A 1504 globe, possibly created by Leonardo da Vinci, depicts the New World as only South America, excluding North America and Central America. A conference of navigators known as Junta de Navegantes was assembled by the Spanish monarchs at Toro in 1505 and continued at Burgos in 1508 to digest all existing information about the Indies, come to an agreement on what had been discovered, and set out the future goals of Spanish exploration. Amerigo Vespucci attended both conferences, and seems to have had an outsized influence on them—at Burgos, he ended up being appointed the first piloto mayor, the chief of the navigation of Spain.

1506

The Vespucci passage above applied the "New World" label to merely the continental landmass of South America. At the time, most of the continent of North America was not yet discovered, and Vespucci's comments did not eliminate the possibility that the islands of the Antilles discovered earlier by Christopher Columbus might still be the eastern edges of Asia, as Columbus continued to insist until his death in 1506.

1511

Peter Martyr, who had been writing and circulating private letters commenting on Columbus's discoveries since 1493, often shares credit with Vespucci for designating the Americas as a new world. Peter Martyr used the term Orbe Novo, meaning "New Globe", in the title of his history of the discovery of the Americas, which began appearing in 1511.

1513

The western coast of the New World, including the Pacific Ocean, was discovered in 1513 by Vasco Núñez de Balboa, twenty years after Columbus' initial voyage. It was a few more years before the voyage of Ferdinand Magellan's between 1519 and 1522 determined that the Pacific Ocean definitely formed a single large body of water that separates Asia from the Americas. Several years later, the Pacific Coast of North America was mapped.

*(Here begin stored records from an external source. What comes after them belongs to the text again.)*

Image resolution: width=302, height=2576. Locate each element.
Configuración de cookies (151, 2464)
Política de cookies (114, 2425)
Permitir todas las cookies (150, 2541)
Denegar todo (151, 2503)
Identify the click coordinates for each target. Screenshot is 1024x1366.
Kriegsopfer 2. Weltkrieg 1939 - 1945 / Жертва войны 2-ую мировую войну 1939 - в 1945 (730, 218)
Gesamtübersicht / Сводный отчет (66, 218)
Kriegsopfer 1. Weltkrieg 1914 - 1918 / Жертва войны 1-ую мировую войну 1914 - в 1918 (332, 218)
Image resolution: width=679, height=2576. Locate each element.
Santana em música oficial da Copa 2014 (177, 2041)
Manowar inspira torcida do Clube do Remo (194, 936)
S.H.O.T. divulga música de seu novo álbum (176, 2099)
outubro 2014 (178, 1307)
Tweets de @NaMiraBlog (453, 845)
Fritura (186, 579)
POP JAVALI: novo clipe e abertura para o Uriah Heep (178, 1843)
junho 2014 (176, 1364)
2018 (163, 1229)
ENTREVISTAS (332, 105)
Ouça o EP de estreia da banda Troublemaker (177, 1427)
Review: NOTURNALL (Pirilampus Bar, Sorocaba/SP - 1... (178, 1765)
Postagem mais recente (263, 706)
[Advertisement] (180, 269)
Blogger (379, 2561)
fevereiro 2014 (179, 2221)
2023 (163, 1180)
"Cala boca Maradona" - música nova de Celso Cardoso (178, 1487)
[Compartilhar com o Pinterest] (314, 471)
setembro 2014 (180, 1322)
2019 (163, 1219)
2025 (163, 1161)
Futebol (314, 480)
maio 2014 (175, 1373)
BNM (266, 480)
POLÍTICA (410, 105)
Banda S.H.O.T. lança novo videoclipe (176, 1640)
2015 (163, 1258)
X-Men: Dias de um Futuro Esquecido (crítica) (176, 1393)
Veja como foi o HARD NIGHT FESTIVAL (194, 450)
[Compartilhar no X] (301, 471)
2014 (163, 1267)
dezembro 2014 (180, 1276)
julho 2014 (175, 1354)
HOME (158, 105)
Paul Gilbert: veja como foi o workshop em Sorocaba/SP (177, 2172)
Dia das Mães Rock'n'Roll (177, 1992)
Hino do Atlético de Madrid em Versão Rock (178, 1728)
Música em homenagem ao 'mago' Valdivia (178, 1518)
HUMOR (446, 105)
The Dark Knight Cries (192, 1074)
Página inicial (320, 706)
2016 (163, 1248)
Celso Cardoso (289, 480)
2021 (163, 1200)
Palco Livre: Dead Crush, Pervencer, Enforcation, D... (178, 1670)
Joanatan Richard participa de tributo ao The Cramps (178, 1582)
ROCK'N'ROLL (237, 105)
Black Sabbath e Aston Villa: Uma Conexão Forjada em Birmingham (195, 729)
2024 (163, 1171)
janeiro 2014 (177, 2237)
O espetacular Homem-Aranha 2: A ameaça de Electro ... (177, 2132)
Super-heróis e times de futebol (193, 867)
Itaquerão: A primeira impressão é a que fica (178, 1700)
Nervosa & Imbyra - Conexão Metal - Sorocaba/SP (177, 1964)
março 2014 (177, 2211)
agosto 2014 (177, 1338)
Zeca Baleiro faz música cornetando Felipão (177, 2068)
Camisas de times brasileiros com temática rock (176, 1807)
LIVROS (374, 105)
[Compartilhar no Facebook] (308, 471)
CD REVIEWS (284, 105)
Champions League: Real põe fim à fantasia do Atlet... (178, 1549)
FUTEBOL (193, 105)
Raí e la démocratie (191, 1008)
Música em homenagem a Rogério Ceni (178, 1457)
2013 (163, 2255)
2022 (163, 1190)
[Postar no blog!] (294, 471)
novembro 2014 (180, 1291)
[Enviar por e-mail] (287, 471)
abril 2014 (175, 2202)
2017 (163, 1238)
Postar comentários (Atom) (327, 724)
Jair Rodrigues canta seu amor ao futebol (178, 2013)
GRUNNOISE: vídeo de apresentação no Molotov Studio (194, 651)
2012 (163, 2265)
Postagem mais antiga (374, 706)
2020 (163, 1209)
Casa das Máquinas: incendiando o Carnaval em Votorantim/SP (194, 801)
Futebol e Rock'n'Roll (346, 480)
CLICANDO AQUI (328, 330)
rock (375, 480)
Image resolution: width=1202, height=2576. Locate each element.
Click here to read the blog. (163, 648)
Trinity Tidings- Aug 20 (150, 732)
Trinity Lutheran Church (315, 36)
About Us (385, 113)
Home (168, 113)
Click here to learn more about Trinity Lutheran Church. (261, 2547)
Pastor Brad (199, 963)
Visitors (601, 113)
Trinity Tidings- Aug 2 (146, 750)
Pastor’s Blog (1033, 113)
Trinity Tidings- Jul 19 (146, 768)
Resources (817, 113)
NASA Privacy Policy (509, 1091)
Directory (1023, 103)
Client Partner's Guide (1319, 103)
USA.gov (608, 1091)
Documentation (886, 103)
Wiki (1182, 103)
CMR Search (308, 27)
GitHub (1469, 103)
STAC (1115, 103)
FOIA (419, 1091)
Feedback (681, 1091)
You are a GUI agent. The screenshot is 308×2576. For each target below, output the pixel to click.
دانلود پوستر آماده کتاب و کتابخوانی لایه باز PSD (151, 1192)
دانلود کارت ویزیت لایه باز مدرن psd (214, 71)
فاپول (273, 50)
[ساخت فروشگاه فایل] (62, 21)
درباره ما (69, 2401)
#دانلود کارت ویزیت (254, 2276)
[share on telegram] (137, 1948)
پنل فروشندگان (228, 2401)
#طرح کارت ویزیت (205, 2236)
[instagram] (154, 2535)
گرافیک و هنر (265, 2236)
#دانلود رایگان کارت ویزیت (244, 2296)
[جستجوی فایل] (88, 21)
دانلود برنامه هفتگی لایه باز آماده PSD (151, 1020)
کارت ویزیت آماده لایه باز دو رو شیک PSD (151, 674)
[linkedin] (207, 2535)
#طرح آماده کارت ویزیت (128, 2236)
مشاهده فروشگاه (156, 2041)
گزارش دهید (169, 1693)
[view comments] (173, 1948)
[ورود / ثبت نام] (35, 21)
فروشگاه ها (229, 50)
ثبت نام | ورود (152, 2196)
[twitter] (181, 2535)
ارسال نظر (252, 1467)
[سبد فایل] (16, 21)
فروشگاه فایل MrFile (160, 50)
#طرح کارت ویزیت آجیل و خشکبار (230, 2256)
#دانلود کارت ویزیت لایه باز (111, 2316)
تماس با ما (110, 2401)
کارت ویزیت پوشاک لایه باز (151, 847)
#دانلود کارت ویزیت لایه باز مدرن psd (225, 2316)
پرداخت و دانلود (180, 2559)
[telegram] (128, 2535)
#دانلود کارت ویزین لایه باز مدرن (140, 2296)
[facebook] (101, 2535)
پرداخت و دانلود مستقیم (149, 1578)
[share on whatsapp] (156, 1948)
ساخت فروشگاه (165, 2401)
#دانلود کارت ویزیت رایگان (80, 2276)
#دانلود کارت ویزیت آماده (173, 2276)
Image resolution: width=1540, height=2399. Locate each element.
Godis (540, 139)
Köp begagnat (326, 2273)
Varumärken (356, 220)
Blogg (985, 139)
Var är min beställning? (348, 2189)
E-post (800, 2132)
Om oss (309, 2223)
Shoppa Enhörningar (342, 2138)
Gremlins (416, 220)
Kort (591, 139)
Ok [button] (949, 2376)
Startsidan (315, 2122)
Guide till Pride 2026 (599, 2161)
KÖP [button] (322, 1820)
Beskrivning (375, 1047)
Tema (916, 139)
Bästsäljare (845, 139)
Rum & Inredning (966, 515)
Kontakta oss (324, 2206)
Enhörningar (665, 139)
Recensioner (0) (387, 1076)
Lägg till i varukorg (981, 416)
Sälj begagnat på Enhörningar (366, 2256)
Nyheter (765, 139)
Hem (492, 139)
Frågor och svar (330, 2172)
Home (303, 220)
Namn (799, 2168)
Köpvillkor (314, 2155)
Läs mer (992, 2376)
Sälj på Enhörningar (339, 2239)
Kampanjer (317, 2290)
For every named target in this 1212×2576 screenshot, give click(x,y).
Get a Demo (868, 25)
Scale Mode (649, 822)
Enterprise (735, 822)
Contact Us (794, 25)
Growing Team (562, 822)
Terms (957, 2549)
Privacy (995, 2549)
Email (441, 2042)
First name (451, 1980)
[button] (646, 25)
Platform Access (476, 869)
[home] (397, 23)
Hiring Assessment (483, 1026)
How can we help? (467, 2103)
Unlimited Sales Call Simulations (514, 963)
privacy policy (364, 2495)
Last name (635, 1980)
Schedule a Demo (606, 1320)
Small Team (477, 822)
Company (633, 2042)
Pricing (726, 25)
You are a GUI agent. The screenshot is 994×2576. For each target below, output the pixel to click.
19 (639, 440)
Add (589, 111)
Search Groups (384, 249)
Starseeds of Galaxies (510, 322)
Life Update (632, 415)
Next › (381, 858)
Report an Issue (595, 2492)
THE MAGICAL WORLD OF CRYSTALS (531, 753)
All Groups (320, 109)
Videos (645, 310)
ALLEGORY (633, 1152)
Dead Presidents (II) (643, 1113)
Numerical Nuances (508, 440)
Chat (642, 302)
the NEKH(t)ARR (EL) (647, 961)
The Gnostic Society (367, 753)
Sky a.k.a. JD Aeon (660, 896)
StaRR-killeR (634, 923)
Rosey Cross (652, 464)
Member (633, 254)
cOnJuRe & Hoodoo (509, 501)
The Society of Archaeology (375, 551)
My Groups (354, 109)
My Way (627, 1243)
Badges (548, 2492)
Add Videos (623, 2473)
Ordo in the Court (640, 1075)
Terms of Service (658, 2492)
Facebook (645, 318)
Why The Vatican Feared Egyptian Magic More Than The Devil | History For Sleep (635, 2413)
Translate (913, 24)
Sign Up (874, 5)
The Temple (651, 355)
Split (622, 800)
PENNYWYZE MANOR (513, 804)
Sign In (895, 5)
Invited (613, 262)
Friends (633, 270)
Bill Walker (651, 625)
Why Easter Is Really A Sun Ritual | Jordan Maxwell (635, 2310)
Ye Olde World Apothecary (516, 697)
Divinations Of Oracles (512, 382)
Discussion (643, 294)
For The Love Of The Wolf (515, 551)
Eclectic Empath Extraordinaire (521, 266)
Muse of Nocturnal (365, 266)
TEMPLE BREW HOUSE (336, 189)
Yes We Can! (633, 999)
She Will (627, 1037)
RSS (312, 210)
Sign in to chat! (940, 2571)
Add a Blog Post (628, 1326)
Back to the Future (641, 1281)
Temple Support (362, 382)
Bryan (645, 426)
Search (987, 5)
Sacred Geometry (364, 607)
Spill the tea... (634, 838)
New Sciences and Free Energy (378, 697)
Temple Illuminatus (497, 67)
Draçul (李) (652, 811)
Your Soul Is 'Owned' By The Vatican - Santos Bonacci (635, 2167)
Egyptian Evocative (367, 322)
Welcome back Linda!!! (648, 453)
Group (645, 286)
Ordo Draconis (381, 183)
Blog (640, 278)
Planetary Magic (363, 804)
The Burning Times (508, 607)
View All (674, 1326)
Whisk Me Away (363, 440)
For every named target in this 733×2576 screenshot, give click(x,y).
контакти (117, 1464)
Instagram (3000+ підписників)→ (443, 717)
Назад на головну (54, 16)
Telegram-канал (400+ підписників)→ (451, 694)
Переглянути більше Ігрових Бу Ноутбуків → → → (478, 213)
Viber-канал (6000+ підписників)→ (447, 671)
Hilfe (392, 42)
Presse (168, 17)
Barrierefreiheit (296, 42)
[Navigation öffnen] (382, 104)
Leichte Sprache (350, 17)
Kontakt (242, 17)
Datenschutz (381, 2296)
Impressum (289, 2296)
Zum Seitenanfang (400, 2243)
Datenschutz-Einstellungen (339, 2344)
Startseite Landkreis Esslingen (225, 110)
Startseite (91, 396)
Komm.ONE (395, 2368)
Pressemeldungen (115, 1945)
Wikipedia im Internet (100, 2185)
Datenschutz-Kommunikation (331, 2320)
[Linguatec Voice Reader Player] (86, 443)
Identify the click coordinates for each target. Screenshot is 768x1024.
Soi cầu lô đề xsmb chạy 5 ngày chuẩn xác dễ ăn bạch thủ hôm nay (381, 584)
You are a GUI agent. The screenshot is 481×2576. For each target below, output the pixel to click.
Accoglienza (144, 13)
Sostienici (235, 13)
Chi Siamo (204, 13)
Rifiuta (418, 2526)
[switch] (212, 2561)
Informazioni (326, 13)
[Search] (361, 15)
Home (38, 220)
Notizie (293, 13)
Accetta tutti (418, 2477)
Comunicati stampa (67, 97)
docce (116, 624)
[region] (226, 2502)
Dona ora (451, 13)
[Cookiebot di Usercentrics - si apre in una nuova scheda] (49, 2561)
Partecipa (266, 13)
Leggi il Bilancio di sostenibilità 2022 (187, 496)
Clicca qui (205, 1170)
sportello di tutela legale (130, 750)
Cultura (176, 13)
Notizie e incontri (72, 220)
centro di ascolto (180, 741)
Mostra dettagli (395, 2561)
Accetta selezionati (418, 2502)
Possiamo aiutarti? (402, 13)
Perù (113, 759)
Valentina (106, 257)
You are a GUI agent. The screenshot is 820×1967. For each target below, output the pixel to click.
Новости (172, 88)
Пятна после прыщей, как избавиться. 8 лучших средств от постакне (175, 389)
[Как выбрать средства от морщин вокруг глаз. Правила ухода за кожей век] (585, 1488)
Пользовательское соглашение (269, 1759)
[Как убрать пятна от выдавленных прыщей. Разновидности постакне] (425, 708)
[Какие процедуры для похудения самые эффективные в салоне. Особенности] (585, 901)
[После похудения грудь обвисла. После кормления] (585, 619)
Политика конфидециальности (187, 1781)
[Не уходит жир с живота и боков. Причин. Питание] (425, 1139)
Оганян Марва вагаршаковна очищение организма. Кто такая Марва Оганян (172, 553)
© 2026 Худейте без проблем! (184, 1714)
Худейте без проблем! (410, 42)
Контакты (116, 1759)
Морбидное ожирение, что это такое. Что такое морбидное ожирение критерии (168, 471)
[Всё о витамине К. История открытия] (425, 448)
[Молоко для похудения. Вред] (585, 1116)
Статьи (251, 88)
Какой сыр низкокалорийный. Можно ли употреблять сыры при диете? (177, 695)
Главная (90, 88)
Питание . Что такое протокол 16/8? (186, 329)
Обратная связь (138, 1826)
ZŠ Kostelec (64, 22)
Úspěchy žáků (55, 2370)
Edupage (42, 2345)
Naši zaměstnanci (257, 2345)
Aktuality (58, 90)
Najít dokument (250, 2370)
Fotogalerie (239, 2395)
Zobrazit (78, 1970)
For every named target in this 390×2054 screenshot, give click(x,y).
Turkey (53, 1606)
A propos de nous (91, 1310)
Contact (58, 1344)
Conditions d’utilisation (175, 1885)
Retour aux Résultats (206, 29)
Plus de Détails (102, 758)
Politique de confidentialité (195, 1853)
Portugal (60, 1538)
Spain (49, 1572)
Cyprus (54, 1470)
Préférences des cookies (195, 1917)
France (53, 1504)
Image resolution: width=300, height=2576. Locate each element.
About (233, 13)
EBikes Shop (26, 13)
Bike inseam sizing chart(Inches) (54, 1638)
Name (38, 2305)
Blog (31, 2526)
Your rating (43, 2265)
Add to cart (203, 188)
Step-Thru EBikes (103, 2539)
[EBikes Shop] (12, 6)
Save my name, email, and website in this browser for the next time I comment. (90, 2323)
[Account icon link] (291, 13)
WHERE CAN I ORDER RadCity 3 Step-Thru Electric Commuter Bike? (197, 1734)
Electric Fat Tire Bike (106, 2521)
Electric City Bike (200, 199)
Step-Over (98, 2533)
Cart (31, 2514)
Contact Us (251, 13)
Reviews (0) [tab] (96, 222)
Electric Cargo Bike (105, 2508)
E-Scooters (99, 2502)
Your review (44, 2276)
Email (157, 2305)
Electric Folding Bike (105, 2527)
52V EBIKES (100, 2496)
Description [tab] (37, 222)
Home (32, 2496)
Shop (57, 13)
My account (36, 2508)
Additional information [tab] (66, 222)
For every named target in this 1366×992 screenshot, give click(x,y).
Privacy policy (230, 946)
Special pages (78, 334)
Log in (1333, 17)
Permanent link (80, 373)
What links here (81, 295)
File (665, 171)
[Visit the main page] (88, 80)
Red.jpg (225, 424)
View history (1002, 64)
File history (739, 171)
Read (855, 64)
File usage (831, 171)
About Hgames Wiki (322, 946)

The discovery of the Bering Straits in the early 18th century, established that Asia and North America were not connected by land. But some European maps of the 16th century, including the 1533 Johannes Schöner globe, still continued to depict North America as connected by a land bridge to Asia.

1524

In 1524, the term "New World" was used by Giovanni da Verrazzano in a record of his voyage that year along the Atlantic coast of North America in what is present-day Canada and the United States.